Alekhine's Gun – Reviewed


Alekhine’s Gun is set between the latter years of World War 2 and the Cold War era, a fascinating time in history with tensions running high between the US and Russia, the introduction shows you the assassination of JFK and after a short cut scene your back in World War 2. Missions are then assigned to you, these vary from assassination, kidnap, burning tapes – the usual spy like things.
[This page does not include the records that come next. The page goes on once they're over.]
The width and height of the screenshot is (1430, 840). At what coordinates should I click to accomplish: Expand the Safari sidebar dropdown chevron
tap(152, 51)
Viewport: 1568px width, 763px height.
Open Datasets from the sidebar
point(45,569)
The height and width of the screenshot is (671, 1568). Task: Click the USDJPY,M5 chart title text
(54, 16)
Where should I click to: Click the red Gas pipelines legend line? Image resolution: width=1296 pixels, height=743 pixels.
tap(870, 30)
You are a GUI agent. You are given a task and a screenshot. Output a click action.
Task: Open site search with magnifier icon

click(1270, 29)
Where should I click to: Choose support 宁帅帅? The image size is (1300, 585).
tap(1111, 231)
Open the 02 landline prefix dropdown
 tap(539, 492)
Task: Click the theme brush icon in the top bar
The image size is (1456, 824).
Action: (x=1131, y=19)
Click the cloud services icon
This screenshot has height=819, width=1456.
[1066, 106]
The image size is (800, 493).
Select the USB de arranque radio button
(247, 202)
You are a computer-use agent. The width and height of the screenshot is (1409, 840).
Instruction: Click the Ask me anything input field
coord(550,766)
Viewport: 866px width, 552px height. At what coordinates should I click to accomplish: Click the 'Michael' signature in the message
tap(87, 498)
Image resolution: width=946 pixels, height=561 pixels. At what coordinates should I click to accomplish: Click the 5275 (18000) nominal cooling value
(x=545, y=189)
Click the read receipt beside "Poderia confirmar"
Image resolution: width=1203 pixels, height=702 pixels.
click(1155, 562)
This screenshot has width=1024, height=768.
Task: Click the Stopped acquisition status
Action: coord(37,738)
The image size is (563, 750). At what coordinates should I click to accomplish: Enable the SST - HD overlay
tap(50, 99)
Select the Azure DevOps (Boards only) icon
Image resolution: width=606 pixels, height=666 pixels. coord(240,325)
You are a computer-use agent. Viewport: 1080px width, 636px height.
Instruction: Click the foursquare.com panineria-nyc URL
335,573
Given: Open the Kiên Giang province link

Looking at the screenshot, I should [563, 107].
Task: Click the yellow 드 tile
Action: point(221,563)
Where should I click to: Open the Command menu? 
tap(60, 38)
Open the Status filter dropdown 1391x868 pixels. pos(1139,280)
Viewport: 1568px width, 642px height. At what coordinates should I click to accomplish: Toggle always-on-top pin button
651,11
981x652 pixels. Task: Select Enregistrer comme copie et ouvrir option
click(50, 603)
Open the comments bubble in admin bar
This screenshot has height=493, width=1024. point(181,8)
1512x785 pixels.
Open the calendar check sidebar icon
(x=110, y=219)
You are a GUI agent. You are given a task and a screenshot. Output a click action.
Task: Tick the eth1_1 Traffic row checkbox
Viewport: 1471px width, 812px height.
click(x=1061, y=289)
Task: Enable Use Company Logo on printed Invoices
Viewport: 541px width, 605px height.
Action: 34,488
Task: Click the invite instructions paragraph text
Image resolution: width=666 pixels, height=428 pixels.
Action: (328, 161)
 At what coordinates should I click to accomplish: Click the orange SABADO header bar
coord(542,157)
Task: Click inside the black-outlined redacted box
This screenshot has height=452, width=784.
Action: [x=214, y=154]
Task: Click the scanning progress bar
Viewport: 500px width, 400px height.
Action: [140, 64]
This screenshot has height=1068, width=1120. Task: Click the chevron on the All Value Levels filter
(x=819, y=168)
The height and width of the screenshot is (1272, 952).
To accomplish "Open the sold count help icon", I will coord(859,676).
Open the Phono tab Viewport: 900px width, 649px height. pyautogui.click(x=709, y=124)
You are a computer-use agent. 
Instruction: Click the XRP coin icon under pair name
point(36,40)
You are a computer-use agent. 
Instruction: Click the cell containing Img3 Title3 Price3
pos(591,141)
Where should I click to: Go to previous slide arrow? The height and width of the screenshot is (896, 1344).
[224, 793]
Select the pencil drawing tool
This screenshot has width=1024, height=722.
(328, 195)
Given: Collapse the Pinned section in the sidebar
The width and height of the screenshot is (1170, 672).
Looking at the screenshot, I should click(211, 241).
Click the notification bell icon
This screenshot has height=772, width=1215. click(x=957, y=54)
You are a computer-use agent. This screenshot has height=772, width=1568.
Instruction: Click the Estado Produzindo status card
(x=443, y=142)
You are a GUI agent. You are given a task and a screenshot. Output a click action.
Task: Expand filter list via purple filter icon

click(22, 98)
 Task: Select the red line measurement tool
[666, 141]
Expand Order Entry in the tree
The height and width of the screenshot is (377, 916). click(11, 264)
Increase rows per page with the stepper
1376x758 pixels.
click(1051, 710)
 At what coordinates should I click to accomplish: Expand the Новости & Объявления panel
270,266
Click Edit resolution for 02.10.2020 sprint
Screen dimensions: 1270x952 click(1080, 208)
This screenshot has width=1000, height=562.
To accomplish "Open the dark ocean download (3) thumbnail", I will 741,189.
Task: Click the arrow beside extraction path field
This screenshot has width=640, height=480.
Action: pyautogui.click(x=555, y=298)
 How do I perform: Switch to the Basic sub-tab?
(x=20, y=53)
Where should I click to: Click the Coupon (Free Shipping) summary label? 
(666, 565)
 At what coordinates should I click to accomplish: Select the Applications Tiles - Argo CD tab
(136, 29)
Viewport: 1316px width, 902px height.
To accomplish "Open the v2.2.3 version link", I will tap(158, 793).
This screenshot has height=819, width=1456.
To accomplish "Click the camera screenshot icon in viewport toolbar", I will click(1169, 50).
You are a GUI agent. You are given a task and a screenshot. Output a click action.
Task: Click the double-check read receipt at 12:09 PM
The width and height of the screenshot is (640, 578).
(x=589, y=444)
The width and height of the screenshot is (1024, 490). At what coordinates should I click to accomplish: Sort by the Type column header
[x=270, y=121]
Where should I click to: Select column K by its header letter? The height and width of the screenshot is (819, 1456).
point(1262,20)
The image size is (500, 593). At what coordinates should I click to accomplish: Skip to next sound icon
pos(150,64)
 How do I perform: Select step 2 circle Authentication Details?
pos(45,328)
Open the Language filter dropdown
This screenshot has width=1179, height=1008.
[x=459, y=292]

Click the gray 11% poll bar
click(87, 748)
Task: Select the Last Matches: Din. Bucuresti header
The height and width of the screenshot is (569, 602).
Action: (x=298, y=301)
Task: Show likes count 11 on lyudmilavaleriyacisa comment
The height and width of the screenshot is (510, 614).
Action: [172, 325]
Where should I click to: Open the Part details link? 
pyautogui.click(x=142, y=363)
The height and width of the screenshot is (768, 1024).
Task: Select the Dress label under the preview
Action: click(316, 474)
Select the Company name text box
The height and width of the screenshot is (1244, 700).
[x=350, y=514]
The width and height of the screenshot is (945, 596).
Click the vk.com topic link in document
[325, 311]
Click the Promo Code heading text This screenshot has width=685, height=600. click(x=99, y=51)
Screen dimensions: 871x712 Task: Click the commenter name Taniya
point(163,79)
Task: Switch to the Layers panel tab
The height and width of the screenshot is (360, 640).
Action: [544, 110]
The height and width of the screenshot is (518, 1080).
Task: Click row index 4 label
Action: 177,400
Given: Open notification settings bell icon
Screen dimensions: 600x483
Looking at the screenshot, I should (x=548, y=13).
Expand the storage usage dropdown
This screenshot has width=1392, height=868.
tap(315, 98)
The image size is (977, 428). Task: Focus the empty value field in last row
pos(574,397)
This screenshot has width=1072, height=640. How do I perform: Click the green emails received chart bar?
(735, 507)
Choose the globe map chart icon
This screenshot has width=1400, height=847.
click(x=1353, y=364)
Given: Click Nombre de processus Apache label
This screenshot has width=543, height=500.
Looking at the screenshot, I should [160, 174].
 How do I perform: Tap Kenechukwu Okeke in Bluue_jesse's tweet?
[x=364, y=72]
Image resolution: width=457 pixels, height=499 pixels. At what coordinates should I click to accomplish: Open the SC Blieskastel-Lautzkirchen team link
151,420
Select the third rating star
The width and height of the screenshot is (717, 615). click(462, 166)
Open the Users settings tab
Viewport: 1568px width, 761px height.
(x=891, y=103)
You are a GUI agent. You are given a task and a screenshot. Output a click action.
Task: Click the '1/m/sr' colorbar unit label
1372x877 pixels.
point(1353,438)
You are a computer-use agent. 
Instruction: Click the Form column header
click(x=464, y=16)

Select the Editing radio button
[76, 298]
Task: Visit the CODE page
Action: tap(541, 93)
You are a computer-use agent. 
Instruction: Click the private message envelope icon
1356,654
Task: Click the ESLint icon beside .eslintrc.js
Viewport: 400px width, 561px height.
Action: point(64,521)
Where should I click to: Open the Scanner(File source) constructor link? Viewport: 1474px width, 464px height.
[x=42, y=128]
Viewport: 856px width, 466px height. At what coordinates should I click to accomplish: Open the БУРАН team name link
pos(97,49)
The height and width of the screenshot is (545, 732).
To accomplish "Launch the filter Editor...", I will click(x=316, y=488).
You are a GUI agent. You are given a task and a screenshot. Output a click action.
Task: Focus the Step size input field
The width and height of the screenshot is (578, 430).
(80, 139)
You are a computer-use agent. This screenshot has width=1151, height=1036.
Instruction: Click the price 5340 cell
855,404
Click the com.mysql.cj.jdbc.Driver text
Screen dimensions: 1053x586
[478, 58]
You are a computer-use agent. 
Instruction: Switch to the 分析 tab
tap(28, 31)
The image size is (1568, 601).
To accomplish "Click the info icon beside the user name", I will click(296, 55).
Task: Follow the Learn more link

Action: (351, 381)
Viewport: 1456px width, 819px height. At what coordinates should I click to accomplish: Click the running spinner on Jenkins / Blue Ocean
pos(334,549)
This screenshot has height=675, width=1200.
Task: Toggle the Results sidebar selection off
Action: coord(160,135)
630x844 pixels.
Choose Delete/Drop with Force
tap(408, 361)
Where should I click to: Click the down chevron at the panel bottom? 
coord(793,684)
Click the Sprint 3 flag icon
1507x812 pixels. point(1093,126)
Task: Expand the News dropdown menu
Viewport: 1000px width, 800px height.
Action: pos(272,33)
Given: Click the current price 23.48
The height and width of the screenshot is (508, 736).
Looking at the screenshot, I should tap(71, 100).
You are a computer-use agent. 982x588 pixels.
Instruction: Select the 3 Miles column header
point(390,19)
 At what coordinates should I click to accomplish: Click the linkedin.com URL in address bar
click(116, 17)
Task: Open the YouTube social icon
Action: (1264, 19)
It is worth noting at this point, the game was originally developed by Haggard games and was called Death to Spies 3. The game started off, by appearing on Indiegogo asking for around $80,000 to make the game happen, it drew a paltry $982 and that was that. A few months later Haggard put together a demonstration and tried their luck on Kickstarter, again an unsuccessful campaign (although they did raise substantially more this time around). After a couple of failed crowd funding efforts it was picked up by maximum games, given a new name and the remainder of development was finished in house.

Alekhine’s Gun had the potential to do something really special with an era that is often overlooked in today’s crowded market. With recent films such as Tinker, Tailor, Soldier, Spy building heavily on the Cold War Era and the uncertainty between two great nations, I was expecting a game that leaned heavily on the tensions and mistrust that had been instilled by the covert operations of both countries, especially considering the protagonist you play is Agent Alekhine a double agent working for the CIA, but with roots in KGB.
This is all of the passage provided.